:: Exercise objective ::
Reproduce the records from the line containing "You are a GUI" through the line containing "point(230,42)", both lines included and the requests kept intact. Shift every coordinate in the answers by adding 22 to it.

:: Data section ::
# # # # #

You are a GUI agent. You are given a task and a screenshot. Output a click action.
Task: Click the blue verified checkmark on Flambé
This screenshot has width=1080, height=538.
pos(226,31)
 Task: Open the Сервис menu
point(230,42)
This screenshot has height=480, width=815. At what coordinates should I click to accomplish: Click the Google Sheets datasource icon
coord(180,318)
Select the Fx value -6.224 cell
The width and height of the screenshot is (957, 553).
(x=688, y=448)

# # # # #

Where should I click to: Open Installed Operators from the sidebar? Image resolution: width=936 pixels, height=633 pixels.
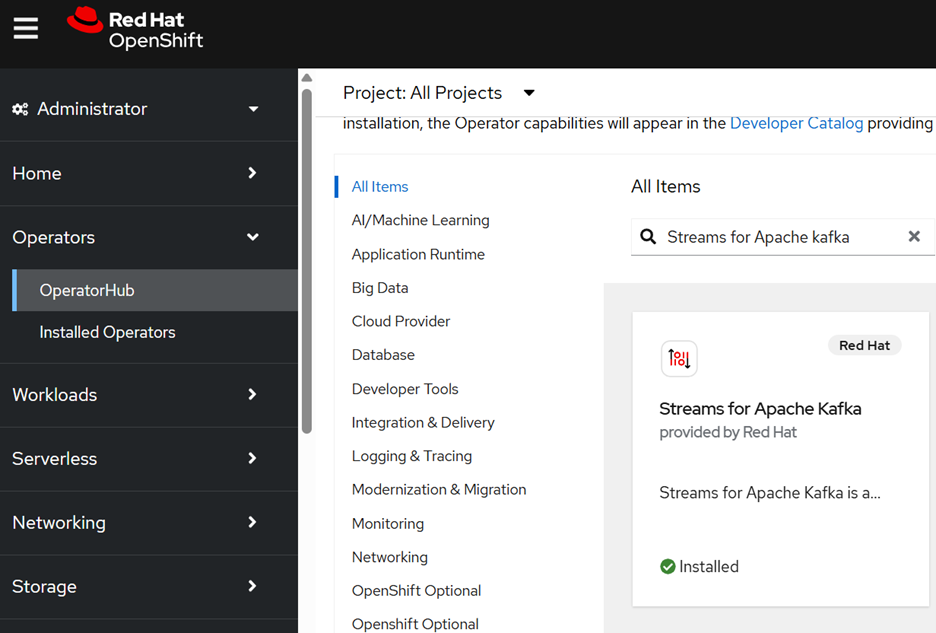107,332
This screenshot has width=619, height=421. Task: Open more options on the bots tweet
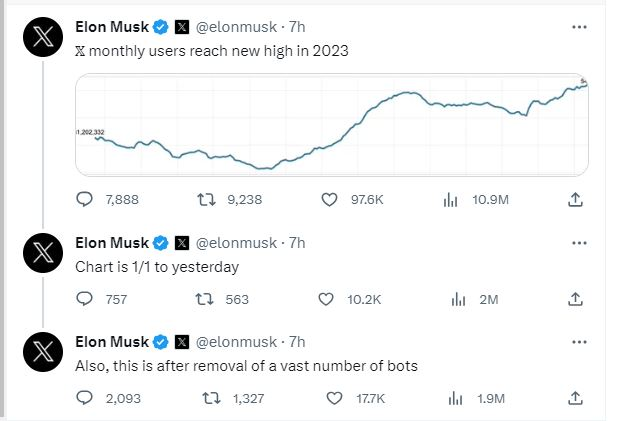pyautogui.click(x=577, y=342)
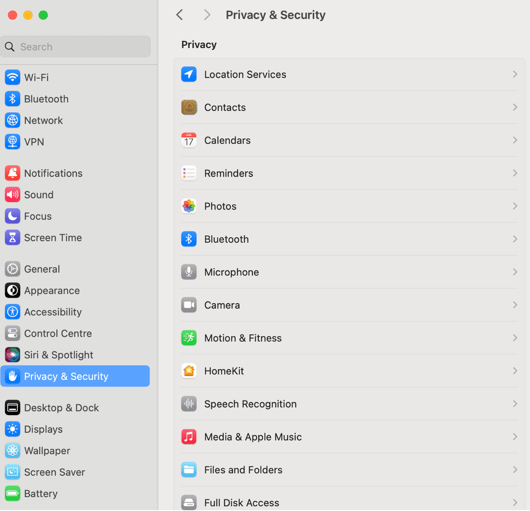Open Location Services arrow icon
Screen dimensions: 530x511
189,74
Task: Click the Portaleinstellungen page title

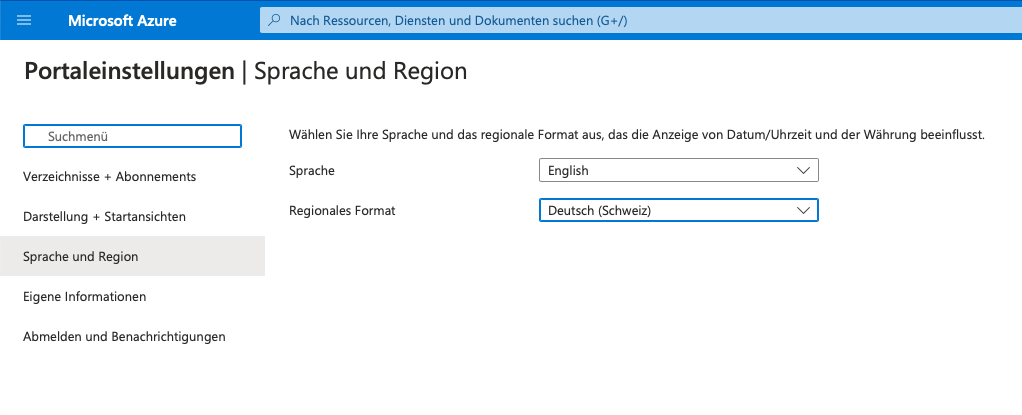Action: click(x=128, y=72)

# # # # #

:: Final result ::
You are a GUI agent. You are given a task and a screenshot. Output a click action.
Task: Click the blue verified checkmark on Flambé
This screenshot has width=1080, height=538.
pos(248,53)
 Task: Open the Сервис menu
point(252,64)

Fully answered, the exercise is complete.